28 U.S.C. § 1603(a), (b)(2).  For OBB’s argument to work, the term “foreign state” in section 1603(b) must include “agencies or instrumentalities” of foreign states; otherwise, under OBB’s framework, an “agency or instrumentality” of a foreign state could never be held to have an “agent.”  Yet, as applied to OBB’s situation (that is, the question of whether an entity is an agent of an agency or instrumentality), OBB’s interpretation would effectively yield a statute that states the following:

(b) An “agency or instrumentality of [an agency or instrumentality of] a foreign state” means any entity—

. . .

(2) which is an organ of [an agency or instrumentality of] a foreign state or political subdivision thereof, or a majority of whose shares or other ownership interest is owned by [an agency or instrumentality of] a foreign state or political subdivision thereof

. . . .

Such a reading of section 1603(b) is not only deeply confusing, but it is also inconsonant with the statute’s use of the term “political subdivision thereof” (since agencies or instrumentalities of a foreign state do not have “political subdivisions”).  In other words, when section 1603(b) used the term “foreign state,” it was referring to foreign states proper – such as the Republic of Austria – and not to agencies or instrumentalities of a foreign state.  That is, in fact, exactly what the FSIA’s legislative history demonstrates.  See H.R. Rep. No. 94-1487, at 15 (1976) (stating that an agency or instrumentality must “be either an organ of a foreign state (or of a foreign state’s political subdivision), or that a majority of the entity’s shares or other ownership interest be owned by a foreign state (or by a foreign state’s political subdivision)”).  It is also what the Supreme Court concluded in Dole Food Co. v. Patrickson, 538 U.S. 468 (2003), when the Court held “that only direct ownership of a majority of shares by the foreign state satisfies the statutory requirement [set forth in section 1603(b)(2)].”  Id. at 474 (emphasis added).
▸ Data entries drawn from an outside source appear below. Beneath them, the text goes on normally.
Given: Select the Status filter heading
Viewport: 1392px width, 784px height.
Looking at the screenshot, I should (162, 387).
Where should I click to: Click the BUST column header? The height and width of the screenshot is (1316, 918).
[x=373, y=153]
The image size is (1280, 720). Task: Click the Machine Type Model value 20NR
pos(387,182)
There is, in short, no statutory support for OBB’s approach.  Nothing in the FSIA indicates that a court first needs to examine section 1603(b) to determine whether the defendant (like OBB) is an agency or instrumentality of a foreign state, and then re-examine section 1603(b) to determine whether the putative agent is an “agency or instrumentality” of the “agency or instrumentality.”  No court has ever adopted that type of circular analysis under section 1603, and for good reason: it makes no sense. 
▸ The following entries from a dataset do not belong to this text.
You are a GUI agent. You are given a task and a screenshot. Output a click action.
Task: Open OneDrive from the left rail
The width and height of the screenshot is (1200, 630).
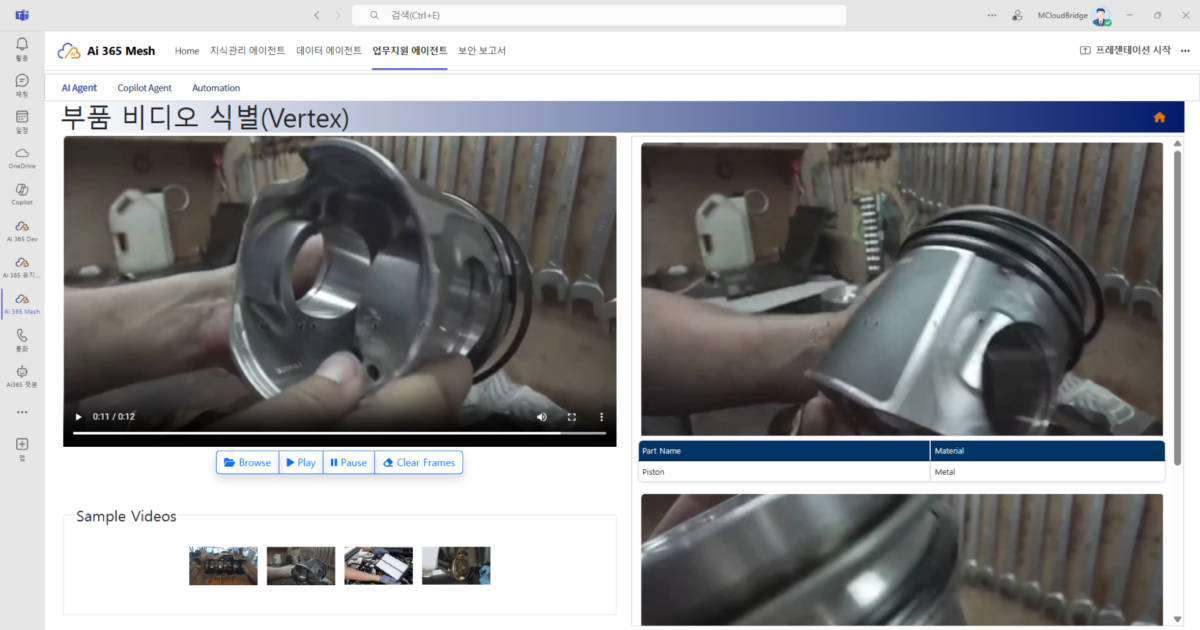coord(22,156)
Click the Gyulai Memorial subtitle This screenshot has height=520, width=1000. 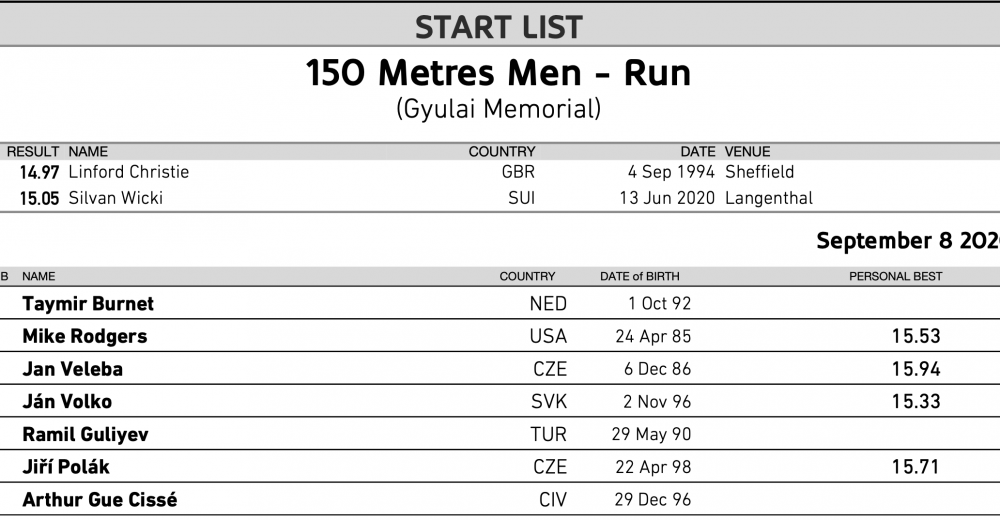(x=498, y=109)
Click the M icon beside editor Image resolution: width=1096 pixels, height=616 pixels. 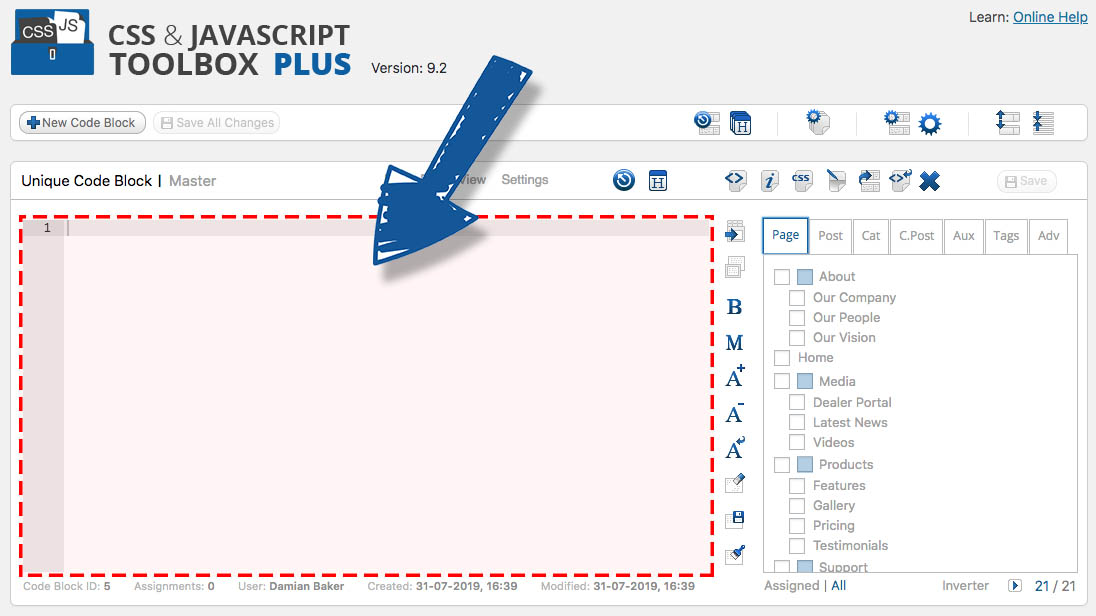(734, 343)
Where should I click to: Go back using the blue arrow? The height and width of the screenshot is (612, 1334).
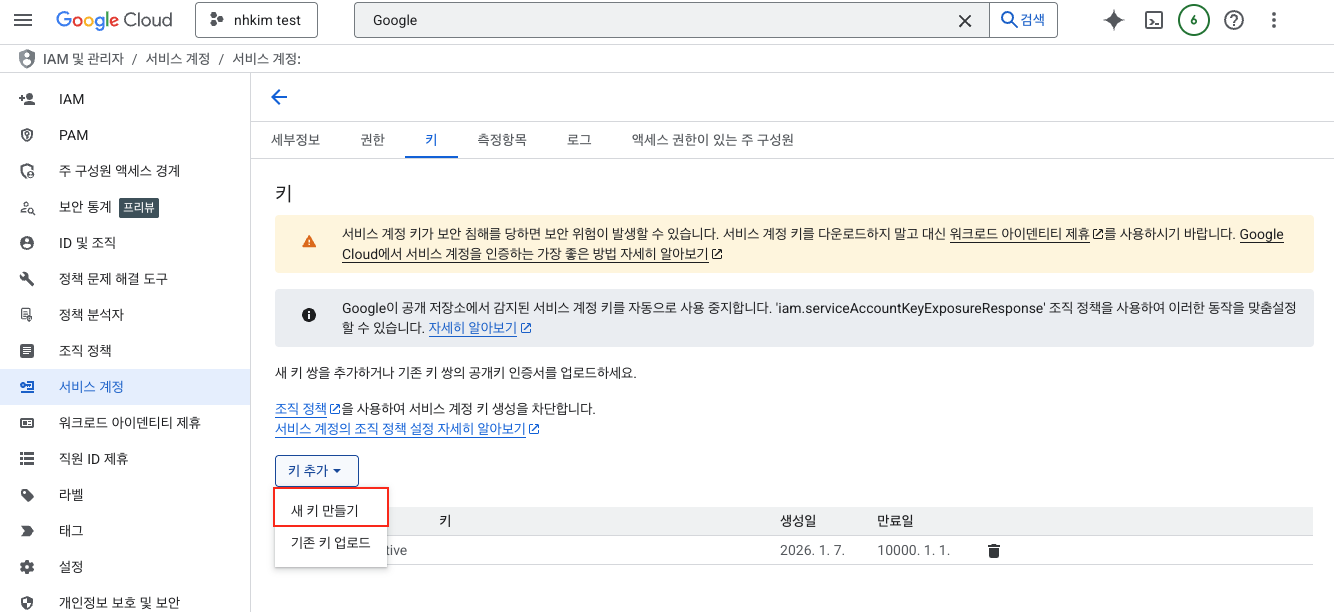pos(279,97)
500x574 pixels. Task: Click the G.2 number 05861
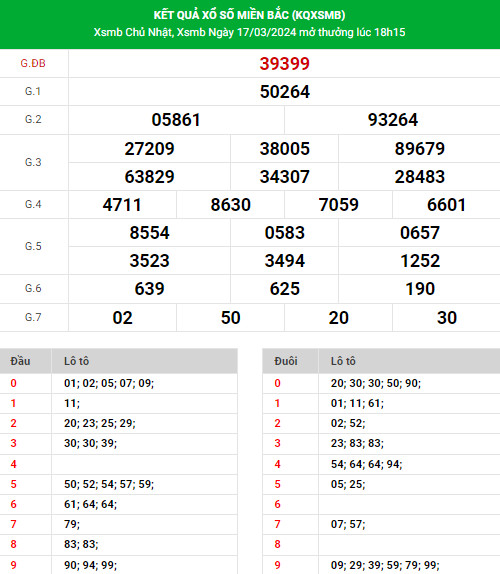point(176,120)
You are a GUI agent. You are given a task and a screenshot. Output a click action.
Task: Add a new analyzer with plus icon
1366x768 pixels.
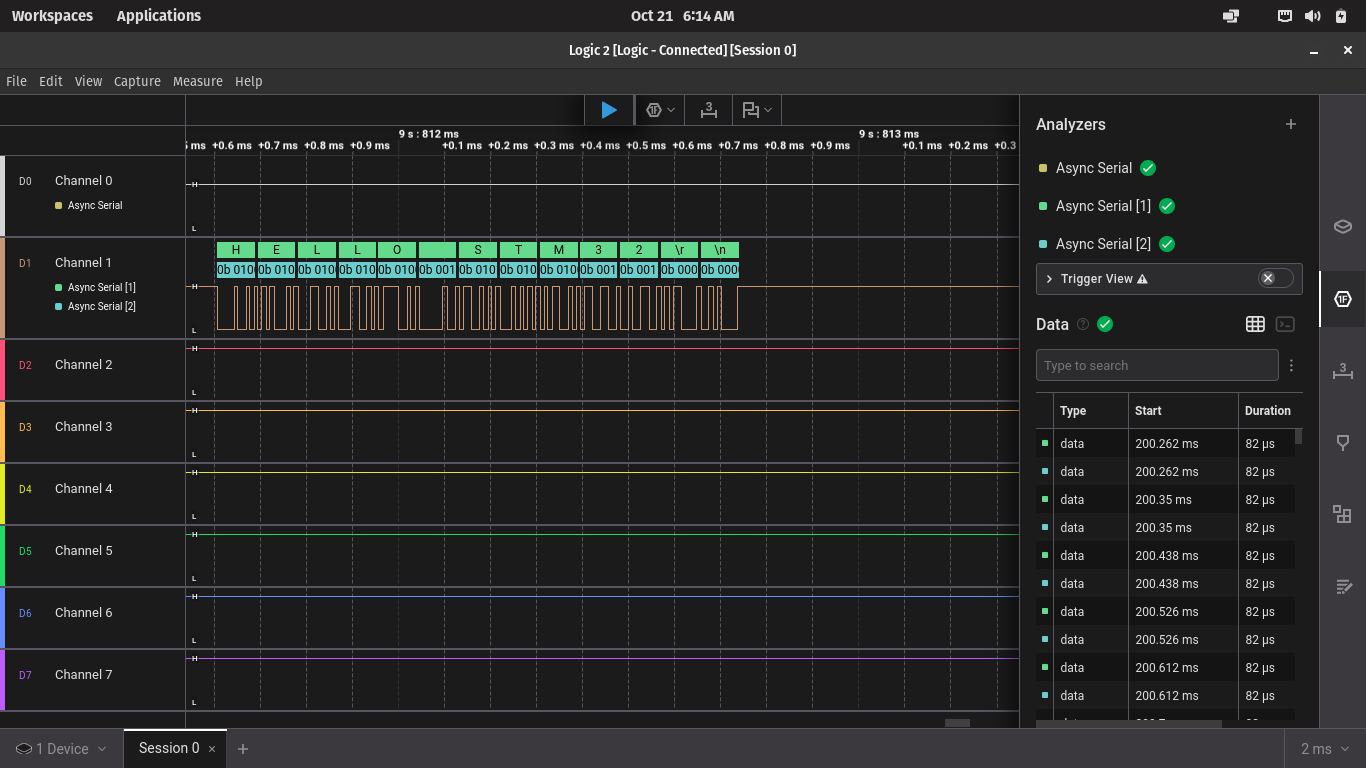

(3) OBB’s agency or instrumentality argument fails for another reason: it would render far too many entities incapable of being deemed an “agent” of a foreign state, and thereby deeply undermine the FSIA’s commercial activity exception.

Consider the following scenario: through individual intermediaries, a foreign state creates a separate corporation in New York State.  The foreign state exercises extensive day-to-day control over the corporation, which engages in a series of commercial transactions in the United States.  After the corporation’s conduct leads to multi-million dollar losses for a number of United States citizens, the individuals damaged file suit against the corporation and the foreign state.  Their main jurisdictional argument under the FSIA is that the corporation was an agent of the foreign state through the latter’s exercise of day-to-day control, and that the corporation’s conduct is attributable to the foreign state for jurisdictional purposes. 
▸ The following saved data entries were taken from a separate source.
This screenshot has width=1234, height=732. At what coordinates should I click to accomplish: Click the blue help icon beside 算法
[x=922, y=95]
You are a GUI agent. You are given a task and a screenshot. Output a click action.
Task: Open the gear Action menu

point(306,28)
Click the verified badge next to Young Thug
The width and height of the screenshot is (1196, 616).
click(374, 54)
Under OBB’s (mis)interpretation of section 1603(b), the plaintiffs in this scenario could not proceed against the foreign state itself because the corporation does not meet the definition of an agency or instrumentality under the FSIA.  The corporation was created in New York, not in the foreign state, and therefore could never (under OBB’s theory) be an agent of a foreign state.  See 28 U.S.C. § 1603(b)(3) (stating that an “agency or instrumentality of a foreign state” means any entity which, inter alia, “is neither a citizen of a State of the United States as defined in section 1332(c) and (e) of this title, nor created under the laws of any third country”).  The same would hold true if the foreign state created the entity under the law of a third country, such as the law of the Bahamas or Panama.  In fact, OBB’s formulation would provide a blueprint to foreign states about how to engage in commercial activity in the United States without risking the possibility of litigation: if the foreign state engages in commercial activity through a corporation created under the law of the United States or a third country, it will never be held to engage in commercial activity in the United States — even if the foreign state exercises day-to-day control over the corporation created, and effectively engages in extensive commercial activity in the United States through the nominally separate corporation.

OBB’s position, in other words, would profoundly undermine the effectiveness of the FSIA’s commercial activity exception.  Where a foreign state dominates a separate corporation to such an extent that a principal-agent relationship is created, courts must be permitted to attribute the corporation’s conduct to the foreign state for jurisdictional purposes.  Otherwise, the first clause of the commercial activity exception would contain a loophole that would swallow the exception itself.

[Next week, I will examine Sachs’s argument that OBB’s “overall commercial railway enterprise” satisfies the “commercial activity” requirement under the first clause of the FSIA’s commercial activity exception.]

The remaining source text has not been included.